Natural theorems proven only "to high probability"?

Question

There are plenty of situations where a randomized "proof" is much easier than a deterministic proof, the canonical example being polynomial identity testing.

Question: Are there any natural mathematical "theorems" where a randomized proof is known but a deterministic proof is not?

By a "randomized proof" of a statement $P$ I mean that

1. There is a randomized algorithm that takes an input $n > 0$ and if $P$ is false produces a deterministic proof of $\neg P$ with probability at least $1-2^{-n}$.

2. Someone has run the algorithm for, say, $n = 100$, and not disproved the theorem.

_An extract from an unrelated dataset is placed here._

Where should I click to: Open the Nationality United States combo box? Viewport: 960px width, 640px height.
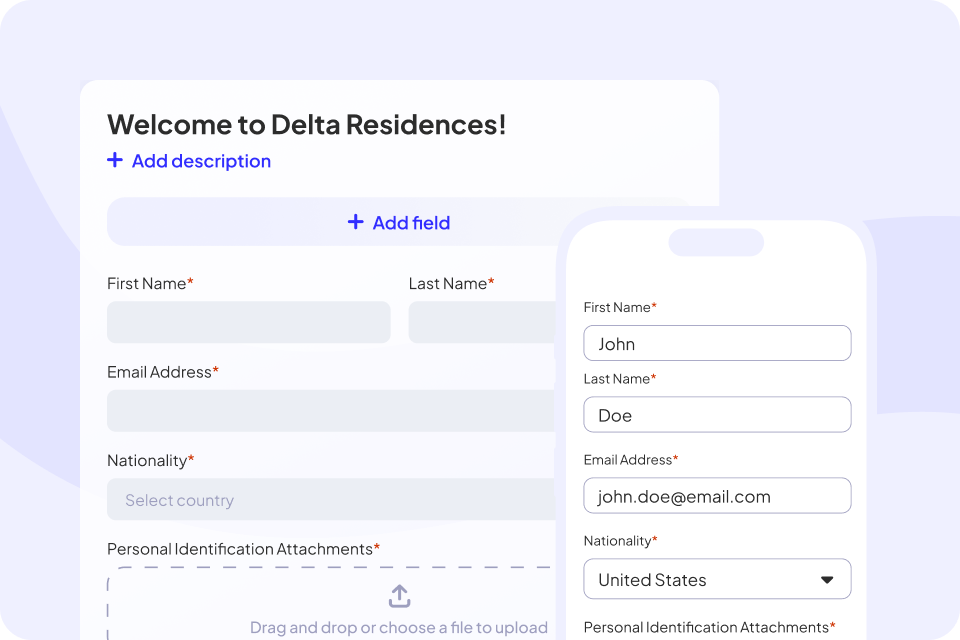click(x=717, y=579)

It's easy to generate non-natural statements that fit: just pick a large instance of any problem where only an efficient randomized algorithm is known. However, although there a lot of mathematical theorems with "lots of numerical evidence", such as the Riemann hypothesis, I don't know of any with rigorous randomized evidence of the above form.

Answer 1

$ \DeclareMathOperator{\inv}{inv} \DeclareMathOperator{\maj}{maj} $ This is not an example of what you are asking for, but it suggests how such an example can come about. Some combinatorial identities can be encoded as identities about polynomials of bounded degree $d$. If the polynomials are univariate, to prove the identity it is enough to verify it on $d+1$ points. However, if the polynomials are multivariate, and the degree is at least moderately large, the Scwartz-Zippel lemma may be the only practical way to verify the identity.

For an example of the univariate case, check this article by Zeilberger, resolving a question of Knuth. He proves a statement about statistics of permutations. For a permutation $\pi \in S_n$, let $\inv(\pi)$ be the number $|\{(i, j): i < j, \pi(i) > \pi(j)\}|$ of inversions of $\pi$, and let the major index $\maj(\pi)$ of $\pi$ be the sum of all integers in the set $\{i: \pi(i+1) < \pi(i)\}$ . Zeilberger proves that, for all $n$, the covariance of the two statistics is

$$ \mathbb{E}[(\inv(\pi) - \mathbb{E}[\inv(\pi)])\cdot(\maj(\pi) - \mathbb{E}[\maj(\pi)])] = \frac{1}{4}{n \choose 2}, $$ where all expectations are over a uniformly random $\pi$ in $S_n$. Zeilberger's proof is just a computer verification for $n \in \{1, 2, 3, 4, 5\}$, and an observation that the statement is equivalent to an identity between polynomials in $n$ of degree at most $4$.

Answer 2

I think this paper contains an example of what you are after. Though the error in the random process is two-sided, that is even if the statement were false this approach would only give a "high probability assurance" of that fact.

Claims 2.3 and 2.4 in that paper are natural (non-parametraized) statements about the subject at hand. The authors do not provide proofs (presumably not for lack of trying to some degree, given they prove multiple other results in the paper) however they do reduce the truth of those claims to bounds on high dimensional integrals, which they then check using Monte Carlo methods and confirm “with high probability”.